Comentário de Marco Antônio Nogueira em 16 agosto 2011 às 21:57

 

Caro

ARISTON,

 

Permita-me discordar,

mas aquela turma do

Clube Militar sempre

esteve na contramão

da História.

O preconceito daquela

gente é o que há de mais

estúpido.

 

Olhe só o que eu havia

omitido deste artigo.

Veja  o que fala de

Celso Amorim.

Uma só pergunta:

por que esses milicos

não destilam seu ódio

contra a Direita?

Por que só contra a

Esquerda?
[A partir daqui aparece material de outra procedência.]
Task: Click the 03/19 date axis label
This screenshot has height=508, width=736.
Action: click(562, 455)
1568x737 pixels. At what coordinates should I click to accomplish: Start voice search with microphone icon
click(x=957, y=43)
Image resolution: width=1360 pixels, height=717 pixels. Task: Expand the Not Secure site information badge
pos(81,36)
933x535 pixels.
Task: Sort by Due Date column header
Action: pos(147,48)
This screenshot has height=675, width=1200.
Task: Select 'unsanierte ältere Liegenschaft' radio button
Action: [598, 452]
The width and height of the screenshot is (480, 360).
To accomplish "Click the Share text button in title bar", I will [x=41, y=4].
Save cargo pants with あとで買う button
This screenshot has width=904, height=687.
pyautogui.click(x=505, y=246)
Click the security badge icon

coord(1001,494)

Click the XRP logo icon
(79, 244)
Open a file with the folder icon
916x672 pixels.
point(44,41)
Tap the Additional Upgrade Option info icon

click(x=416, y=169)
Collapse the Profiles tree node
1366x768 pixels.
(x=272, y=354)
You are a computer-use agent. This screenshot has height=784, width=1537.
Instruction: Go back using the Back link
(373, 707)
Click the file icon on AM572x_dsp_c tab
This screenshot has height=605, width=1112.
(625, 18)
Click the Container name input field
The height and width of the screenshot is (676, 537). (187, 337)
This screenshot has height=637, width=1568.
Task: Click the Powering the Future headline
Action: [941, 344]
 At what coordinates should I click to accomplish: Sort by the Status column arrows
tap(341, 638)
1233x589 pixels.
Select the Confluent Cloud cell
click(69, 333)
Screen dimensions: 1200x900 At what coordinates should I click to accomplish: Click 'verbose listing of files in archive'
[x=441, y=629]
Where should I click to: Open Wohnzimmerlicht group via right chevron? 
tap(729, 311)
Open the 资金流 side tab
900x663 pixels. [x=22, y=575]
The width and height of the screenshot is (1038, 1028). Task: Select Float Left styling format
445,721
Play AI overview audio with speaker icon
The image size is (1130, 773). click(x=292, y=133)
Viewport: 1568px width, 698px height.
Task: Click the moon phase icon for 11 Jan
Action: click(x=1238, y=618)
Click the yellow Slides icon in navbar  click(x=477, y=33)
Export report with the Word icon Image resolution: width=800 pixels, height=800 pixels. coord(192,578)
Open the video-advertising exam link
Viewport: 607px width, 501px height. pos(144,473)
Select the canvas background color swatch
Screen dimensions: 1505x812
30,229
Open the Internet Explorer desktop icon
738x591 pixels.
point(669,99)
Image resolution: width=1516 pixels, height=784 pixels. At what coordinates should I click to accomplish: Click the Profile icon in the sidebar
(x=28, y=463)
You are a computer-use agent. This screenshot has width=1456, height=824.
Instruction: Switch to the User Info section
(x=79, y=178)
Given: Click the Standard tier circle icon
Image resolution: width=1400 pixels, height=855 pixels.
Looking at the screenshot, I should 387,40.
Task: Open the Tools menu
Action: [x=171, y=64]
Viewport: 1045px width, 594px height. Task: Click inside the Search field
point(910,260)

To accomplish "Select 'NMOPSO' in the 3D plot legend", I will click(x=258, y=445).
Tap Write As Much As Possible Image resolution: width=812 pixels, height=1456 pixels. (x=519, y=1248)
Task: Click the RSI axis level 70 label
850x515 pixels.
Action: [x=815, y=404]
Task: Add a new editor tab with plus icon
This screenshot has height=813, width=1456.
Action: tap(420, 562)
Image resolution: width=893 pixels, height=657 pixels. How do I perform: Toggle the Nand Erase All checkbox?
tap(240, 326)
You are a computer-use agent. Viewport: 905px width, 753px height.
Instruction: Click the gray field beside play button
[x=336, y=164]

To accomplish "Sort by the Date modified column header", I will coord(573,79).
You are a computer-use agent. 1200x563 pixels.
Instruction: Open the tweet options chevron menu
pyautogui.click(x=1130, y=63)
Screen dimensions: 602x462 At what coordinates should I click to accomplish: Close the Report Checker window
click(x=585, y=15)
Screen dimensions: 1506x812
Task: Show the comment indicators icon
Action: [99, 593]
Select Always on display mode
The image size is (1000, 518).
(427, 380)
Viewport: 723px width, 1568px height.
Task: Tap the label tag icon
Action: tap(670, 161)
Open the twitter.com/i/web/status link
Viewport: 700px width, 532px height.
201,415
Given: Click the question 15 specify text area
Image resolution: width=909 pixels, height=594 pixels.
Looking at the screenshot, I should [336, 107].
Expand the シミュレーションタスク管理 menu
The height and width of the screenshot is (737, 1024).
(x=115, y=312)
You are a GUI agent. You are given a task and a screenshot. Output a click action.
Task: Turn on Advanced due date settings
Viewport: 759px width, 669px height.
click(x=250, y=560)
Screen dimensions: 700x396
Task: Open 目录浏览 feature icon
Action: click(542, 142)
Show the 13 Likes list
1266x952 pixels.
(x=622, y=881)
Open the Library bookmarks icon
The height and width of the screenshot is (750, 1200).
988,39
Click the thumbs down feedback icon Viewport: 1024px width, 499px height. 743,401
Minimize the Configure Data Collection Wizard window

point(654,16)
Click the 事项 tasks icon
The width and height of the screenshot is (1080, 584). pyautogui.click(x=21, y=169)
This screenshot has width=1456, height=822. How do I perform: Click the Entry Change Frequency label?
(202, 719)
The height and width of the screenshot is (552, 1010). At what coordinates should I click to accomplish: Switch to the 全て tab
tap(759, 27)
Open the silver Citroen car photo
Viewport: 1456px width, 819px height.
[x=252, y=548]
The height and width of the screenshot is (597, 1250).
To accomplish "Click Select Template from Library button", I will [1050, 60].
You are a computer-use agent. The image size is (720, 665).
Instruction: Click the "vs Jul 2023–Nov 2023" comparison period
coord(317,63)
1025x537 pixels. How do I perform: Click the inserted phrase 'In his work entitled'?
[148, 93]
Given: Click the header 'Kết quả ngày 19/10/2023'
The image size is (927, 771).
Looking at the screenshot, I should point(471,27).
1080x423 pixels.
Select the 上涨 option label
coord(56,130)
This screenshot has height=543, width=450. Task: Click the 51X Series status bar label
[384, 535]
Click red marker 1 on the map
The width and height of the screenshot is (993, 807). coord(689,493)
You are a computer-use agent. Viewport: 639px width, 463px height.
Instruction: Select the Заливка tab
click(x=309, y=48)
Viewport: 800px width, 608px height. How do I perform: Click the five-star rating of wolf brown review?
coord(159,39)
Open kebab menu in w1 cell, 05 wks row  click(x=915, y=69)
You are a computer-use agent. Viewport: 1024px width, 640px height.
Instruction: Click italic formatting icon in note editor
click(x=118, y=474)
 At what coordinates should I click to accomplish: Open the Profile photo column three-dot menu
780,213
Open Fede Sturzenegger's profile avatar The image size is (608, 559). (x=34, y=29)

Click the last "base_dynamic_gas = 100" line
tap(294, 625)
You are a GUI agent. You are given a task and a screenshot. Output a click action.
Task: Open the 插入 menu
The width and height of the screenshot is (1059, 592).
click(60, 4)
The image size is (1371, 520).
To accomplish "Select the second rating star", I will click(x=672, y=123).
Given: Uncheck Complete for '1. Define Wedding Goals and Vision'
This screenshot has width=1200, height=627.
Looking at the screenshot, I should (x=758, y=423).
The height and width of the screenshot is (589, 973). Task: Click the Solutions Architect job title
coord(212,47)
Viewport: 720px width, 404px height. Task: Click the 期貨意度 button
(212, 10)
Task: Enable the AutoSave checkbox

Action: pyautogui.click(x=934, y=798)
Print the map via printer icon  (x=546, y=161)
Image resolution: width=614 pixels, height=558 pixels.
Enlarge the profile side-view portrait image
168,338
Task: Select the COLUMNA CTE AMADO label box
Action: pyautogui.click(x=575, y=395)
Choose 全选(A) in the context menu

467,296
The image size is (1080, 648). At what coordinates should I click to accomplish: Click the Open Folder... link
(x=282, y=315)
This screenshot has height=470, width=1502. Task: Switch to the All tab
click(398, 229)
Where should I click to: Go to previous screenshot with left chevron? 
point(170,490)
Será que tais

milicos não têm cabeça

pra entender que nosso

PAÍS antes do Governo

LULA era algo de vergonhoso?

Veja o que eu havia

omitido:

 

"Como no Brasil tudo o que está ruim pode ficar ainda pior,

vamos ter que aturar o embaixador Amorim, que por longos

8 anos deslustrou o Itamaraty e comprometeu a nossa

tradicional e competente diplomacia. Sem afinidade com

as Forças, alheio aos seus problemas e necessidades mais

prementes, com notória orientação esquerdista, só o tempo

dirá se a sua indicação valeu a pena.
No fundo, creio mesmo que só ao Senhor dos Exércitos

caberá cuidar das nossas Forças Armadas."